10. La survenue de circonstances exceptionnelles, de nature, notamment, à entraver le fonctionnement régulier des pouvoirs publics, à compromettre de manière immédiate la santé de la population ou son accès aux services essentiels, ou à porter atteinte à l’ordre public, dans des conditions d’une particulière gravité, permet à l’autorité administrative de prendre, en urgence, toutes mesures pour pourvoir aux nécessités du moment, lorsqu’elle est dans l’impossibilité d’agir selon les normes en vigueur, à la condition que de telles mesures soient indispensables au regard des circonstances prévalant à la date de la décision, sous l’entier contrôle du juge administratif.
11. Le haut-commissaire de la République soutient que l’interdiction édictée par l’arrêté du 20 mars 2025 trouve son fondement dans les circonstances exceptionnelles existant sur le territoire de la Nouvelle-Calédonie, et doit être regardé comme sollicitant à ce titre une substitution de motifs de droit et de fait. Toutefois, il ne résulte pas de l’instruction, et notamment pas du seul nombre des atteintes à l’ordre public et des interpellations, évaluées à 3 726 depuis le 13 mai 2024, dont il fait état, qu’à la date du 20 mars 2025 de l’arrêté attaqué de telles circonstances, au sens rappelé au point 10, auraient prévalu. Par suite, et en tout état de cause, il n’y a pas lieu de procéder à la substitution demandée.
12. Il résulte des points 7 à 11 que les conditions d’application des dispositions de l’article L. 521-1 du code de justice administrative sont réunies. Par suite, la requérante est fondée à demander la suspension de l’exécution de l’arrêté du 20 mars 2025 qu’elle attaque jusqu’à ce qu’il soit statué au fond sur la demande tendant à son annulation.
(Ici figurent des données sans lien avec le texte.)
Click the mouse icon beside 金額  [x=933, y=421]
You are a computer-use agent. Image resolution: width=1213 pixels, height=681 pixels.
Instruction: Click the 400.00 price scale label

Sur les frais liés au litige :
13. Il y a lieu, dans les circonstances de l’espèce, de mettre à la charge de l’Etat une somme de 1 500 euros au titre des frais exposés par la Ligue des droits de l’homme et non compris dans les dépens en application des dispositions de l’article L. 761-1 du code de justice administrative.
O R D O N N E :
Article 1er : L’exécution de l’arrêté du 20 mars 2025 du haut-commissaire de la République en Nouvelle-Calédonie est suspendue jusqu’à ce qu’il soit statué au fond sur la demande tendant à son annulation.
Article 2 : L’Etat versera la somme de 1 500 euros à la Ligue des droits de l’homme en application de l’article L. 761-1 du code de justice administrative.
Article 3 : Le surplus des conclusions de la requête est rejeté.
Article 4 : La présente ordonnance sera notifiée à la Ligue des droits de l’homme, au ministre d’Etat, ministre de l’intérieur et au haut-commissaire de la République en Nouvelle-Calédonie.
Copie en sera adressée au ministre d’Etat, ministre des outre-mer.
Fait à Nouméa, le 17 avril 2025.
Le juge des référés,
H. Delesalle
La République mande et ordonne au ministre d’Etat, ministre de l’intérieur en ce qui le concerne ou à tous commissaires ou huissiers de justice à ce requis en ce qui concerne les voies de droit commun contre les parties privées, de pourvoir à l’exécution de la présente ordonnance.